Carnet de Jean-Pierre RAFFARIN

Un commentaire

  1. Unci TOÏ-YEN dit :

    LA CREATION D’EMPLOIS

    Qu’elles sont les marges de manœuvres réalistes que nous donne une économie rationnelle ?

    60-La croissance ne se constate pas par l’augmentation de la valeur de partage des choses mais par l’augmentation des choses à se partager qui, hors la productivité, ne peuvent augmenter que si les actifs passent plus de temps à produire ou sont plus nombreux à produire. Un principe encore absent dans le logiciel de l’éducation nationale.
    VRAI – FAUX
    61-L’objectif des citoyens étant de satisfaire ses besoins : les temps d’activités ne font pas défaut si ces besoins ne sont pas pleinement satisfaits. Le chômage n’est donc que la conséquence de l’inorganisation ou l’empêchement d’avoir des entreprenants qui font se rencontrer des producteurs actifs avec des consommateurs qui s’entendent sur les choses et les prix dans la nation ou entre nations. VRAI – FAUX
    62-Nous devons juger débile une gouvernance qui diminue les temps d’activité, dans la semaine, dans le mois, dans l’année ou des années d’activités pour augmenter les temps d’inactivité et prétendent qu’il y aura une croissance en plus d’une augmentation de productivité.
    VRAI- FAUX
    63-Les besoins des citoyens étant divers et variés : il faut que les outils de production s’adaptent aux besoins des citoyens et les actifs à la production des besoins des autres et non de produire suivant ses envies.
    VRAI – FAUX
    64-Il doit être donné la préférence à la production des besoins des citoyens à la place de créer des besoins imposés aux citoyens, structurellement ou par compensation des incivilités qui obligent des consommations ou usages non nécessaires sans ces incivilités.
    VRAI – FAUX
    65-Sans croissance, la croissance des usages mutuels ou collectifs réduit les usages familiaux.

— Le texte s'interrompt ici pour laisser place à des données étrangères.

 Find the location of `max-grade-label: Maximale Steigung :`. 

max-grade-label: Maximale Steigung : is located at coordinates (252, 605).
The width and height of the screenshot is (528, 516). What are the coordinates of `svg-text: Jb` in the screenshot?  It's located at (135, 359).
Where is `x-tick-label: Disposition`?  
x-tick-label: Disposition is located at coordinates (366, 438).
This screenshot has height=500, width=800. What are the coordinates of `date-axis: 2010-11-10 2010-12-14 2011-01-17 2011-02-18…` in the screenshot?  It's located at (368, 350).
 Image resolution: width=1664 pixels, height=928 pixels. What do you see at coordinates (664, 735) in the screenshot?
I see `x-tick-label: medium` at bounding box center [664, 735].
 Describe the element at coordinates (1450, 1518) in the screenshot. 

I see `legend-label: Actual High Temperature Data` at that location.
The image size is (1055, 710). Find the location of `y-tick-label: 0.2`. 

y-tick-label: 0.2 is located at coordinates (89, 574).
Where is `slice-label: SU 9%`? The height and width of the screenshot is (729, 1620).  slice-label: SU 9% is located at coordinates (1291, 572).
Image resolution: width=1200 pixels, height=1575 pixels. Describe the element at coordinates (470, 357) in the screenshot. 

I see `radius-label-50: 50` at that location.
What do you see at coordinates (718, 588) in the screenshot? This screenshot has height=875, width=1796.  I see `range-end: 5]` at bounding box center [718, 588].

Le choix entre dépense publique et recette fiscale n’existe pas : existe seulement le rapport en % des trois usages de nos consommations nationales égale aux productions moins exportations plus importations.
    VRAI – FAUX

    La création d’emplois passe en premier par la suppression des règles qui freine cette création d’emplois, puis l’adaptation des producteurs à la production des besoins non satisfaits : on ne saura jamais créer des emplois sans cette adaptation des actifs à élaborer les productions de besoins non satisfaits.
    Autre solution avoir des prix compétitifs pour exporter davantage et moins importés. C’est-à-dire comprendre que le prix des exportations est celui qui se limite à la part des revenus qui reviennent aux actifs qui élaborent ces productions et le prix d’une consommation dans la nation (production moins exportation plus importations) les revenus qui reviennent aux actifs qui élaborent ces productions majorés pour donner un revenus aux inactifs (ne sont plus actifs, sont momentanément inactifs, seront actifs) afin qu’avec ces revenus les actifs ( 40%) et les inactifs (60%) participent aux dépenses mutuelles ( 13%) et aux dépenses collectives (32%). Ainsi chaque nation décide de son modèle social, sans risques de manque de compétitivité, d’optimisation fiscale et de délocalisation.(% statistique 2010)
    Cela en considérant uniquement que l’essentiel du prix des consommations est l’USAGE fait avec ce prix et non la mécanique de construction présente du prix des choses qui au présent est la cause structurelle du manque de compétitivité de nos exportations et facteur de préférence aux importations : donc créatif de chômage.
    Une simple erreur structurelle : l’ignorance de l’usage du prix des choses pour retenir que la mécanique idéologique de construction de ce prix devient responsable du chômage chez nous ! C’est le comble de la bêtise.